◆ **ASSIGNMENT**
Your task is to copy each line of the material that includes "computer".

———

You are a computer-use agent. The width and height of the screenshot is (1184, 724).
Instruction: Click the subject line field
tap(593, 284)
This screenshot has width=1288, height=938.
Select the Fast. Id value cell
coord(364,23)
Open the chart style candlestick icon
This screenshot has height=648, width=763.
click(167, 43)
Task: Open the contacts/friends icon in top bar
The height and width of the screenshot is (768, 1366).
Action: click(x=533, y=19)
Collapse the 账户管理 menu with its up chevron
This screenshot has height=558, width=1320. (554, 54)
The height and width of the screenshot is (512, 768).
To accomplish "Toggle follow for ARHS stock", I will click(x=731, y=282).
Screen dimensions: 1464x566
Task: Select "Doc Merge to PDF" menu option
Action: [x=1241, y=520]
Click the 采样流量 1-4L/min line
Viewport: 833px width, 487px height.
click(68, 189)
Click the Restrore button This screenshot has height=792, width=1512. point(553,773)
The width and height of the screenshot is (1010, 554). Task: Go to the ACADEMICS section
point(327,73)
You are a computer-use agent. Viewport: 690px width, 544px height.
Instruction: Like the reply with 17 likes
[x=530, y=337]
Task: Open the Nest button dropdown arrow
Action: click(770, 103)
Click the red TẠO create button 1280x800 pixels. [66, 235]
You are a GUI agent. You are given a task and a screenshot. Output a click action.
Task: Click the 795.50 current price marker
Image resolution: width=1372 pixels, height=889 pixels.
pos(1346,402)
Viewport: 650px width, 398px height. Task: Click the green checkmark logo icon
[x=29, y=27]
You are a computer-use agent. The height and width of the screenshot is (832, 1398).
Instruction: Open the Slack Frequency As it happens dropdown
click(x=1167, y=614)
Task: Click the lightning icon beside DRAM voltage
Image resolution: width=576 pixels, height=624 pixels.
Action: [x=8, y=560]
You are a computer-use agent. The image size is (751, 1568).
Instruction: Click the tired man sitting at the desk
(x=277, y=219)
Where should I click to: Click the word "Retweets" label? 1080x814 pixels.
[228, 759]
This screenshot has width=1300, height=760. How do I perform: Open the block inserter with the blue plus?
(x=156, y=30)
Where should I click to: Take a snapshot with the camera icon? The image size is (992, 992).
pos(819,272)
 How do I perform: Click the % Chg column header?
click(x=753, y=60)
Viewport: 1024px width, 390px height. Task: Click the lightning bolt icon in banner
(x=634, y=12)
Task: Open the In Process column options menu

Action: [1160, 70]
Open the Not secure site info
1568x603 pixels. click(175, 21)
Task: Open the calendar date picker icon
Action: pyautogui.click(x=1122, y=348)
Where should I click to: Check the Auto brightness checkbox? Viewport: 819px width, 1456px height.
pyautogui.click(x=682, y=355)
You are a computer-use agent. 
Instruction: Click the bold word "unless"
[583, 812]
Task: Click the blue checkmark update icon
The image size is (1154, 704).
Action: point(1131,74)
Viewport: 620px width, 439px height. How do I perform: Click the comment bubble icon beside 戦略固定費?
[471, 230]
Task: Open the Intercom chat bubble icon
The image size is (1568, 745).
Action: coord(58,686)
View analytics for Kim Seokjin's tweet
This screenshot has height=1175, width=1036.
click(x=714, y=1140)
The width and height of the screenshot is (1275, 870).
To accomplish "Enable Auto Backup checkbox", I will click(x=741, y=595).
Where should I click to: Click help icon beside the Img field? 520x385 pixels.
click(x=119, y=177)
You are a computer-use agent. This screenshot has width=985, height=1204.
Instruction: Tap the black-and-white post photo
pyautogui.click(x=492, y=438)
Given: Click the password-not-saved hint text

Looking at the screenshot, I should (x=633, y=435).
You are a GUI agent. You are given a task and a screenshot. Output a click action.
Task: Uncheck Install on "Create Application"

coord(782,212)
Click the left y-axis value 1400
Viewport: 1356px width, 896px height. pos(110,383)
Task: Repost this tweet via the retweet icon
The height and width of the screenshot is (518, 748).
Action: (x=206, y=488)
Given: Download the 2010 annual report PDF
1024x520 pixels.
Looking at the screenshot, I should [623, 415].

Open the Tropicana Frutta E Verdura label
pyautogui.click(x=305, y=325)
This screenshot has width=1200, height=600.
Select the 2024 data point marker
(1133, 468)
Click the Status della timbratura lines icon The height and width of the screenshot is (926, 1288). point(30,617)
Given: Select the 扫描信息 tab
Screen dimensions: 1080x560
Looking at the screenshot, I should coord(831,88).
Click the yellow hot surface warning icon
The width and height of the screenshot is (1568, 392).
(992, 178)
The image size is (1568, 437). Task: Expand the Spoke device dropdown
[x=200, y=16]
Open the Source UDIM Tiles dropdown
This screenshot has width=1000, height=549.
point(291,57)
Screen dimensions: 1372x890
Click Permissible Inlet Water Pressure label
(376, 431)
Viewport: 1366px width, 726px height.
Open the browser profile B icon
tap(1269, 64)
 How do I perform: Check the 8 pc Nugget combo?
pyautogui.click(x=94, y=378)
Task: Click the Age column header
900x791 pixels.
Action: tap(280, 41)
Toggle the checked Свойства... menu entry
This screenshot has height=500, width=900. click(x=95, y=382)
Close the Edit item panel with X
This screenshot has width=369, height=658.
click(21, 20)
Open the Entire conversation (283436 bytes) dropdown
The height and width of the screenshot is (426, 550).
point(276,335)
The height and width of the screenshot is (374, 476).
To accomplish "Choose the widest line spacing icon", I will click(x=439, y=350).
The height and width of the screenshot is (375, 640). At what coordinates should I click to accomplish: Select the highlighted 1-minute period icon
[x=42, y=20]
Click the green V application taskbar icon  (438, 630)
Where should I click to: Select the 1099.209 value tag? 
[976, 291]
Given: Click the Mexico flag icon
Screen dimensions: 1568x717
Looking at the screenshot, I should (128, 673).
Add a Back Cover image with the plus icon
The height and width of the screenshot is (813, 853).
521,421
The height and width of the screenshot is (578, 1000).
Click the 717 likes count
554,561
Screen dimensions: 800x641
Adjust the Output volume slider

———

◆ **RESULT OF THE TASK**
You are a computer-use agent. The width and height of the screenshot is (1184, 724).
You are a computer-use agent. Viewport: 690px width, 544px height.
You are a computer-use agent. The height and width of the screenshot is (832, 1398).
You are a computer-use agent. The image size is (751, 1568).
You are a computer-use agent. 
You are a computer-use agent. This screenshot has width=985, height=1204.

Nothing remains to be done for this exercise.